5 報徳思想を基盤としたソーシャル・キャピタルの存在
 この部分に関しては「関係ないだろ」と言う学説を持つ先生もいますが、個人的には「地域の中に存在した共通認識」(=暗黙知)の存在は大きいのではないか?と思うのです。なおかつ、その「暗黙知」が「暗黙知」として閉鎖的なものになっていないどころか、外部から来た人も受け入れるだけの度量の広さ、そこにあるものは何か?と言うのを考えると「報徳思想」になるのではないかと考えています。
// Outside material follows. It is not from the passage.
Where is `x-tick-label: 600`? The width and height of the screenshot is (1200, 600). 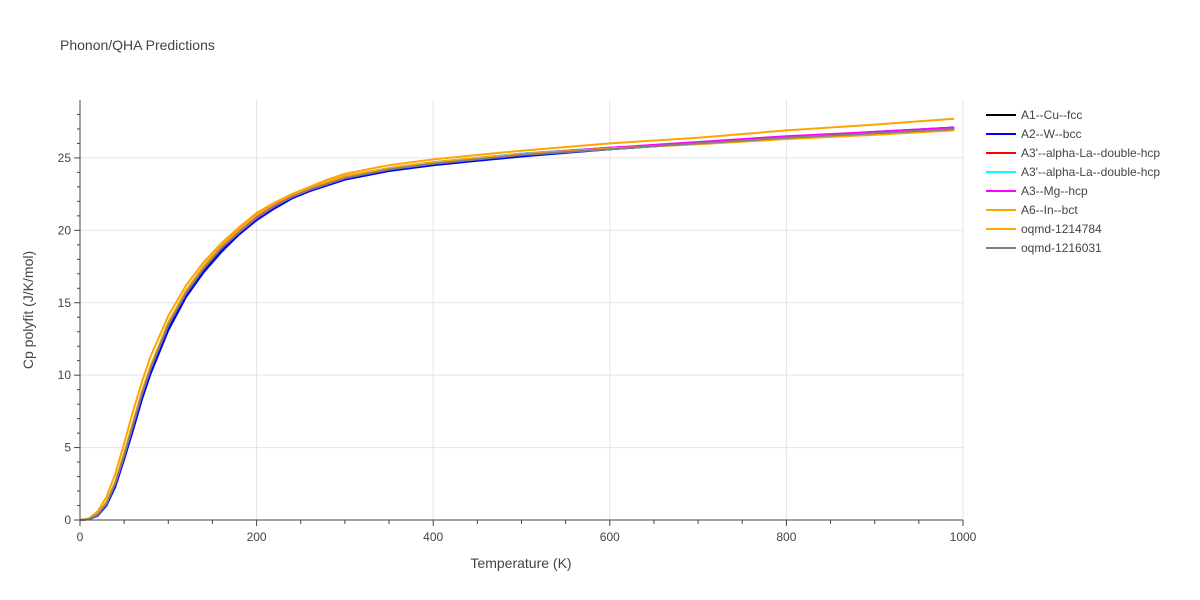 x-tick-label: 600 is located at coordinates (610, 537).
 この部分、書くと正直ポスターでは収まらない部分があり、相当端折った内容になっています。ごめんなさい。

■浜松の地域産業の現状
 このポスターの原版を作ったのは去年の話ですので、リーマンショック東日本大震災、急激な円高の進行と言う外部要因を考えると「状況は更に悪化しているのでは?」と個人的に考えています。中心市街地の求心力の低下の一方で郊外に多く展開するショッピングセンターと言うものもありますし、それを考えるためには浜松市内の道路交通網なども本当は話をしないとならない部分ですが。
 後、行動様式の変化と言うのは色々とありますが、その中でも「高速路線バス」と言う観点が自分にとって非常に捉えやすい部分がありますので、これをメインに捉えて見ました。この「高速路線バス」の本数は、以前は全くなかったものであったのですが、それがここまで増えていると言う事は「市内の交通状況の変化」だけではなく、その背景にある「行動様式の変化」と言う部分まで考えないと話が出来ないものだと思うのです。

・・・ということで後書きだか何だか分からないものを書いて見ましたが、この辺りに関しては徐々にかいてみたく思います。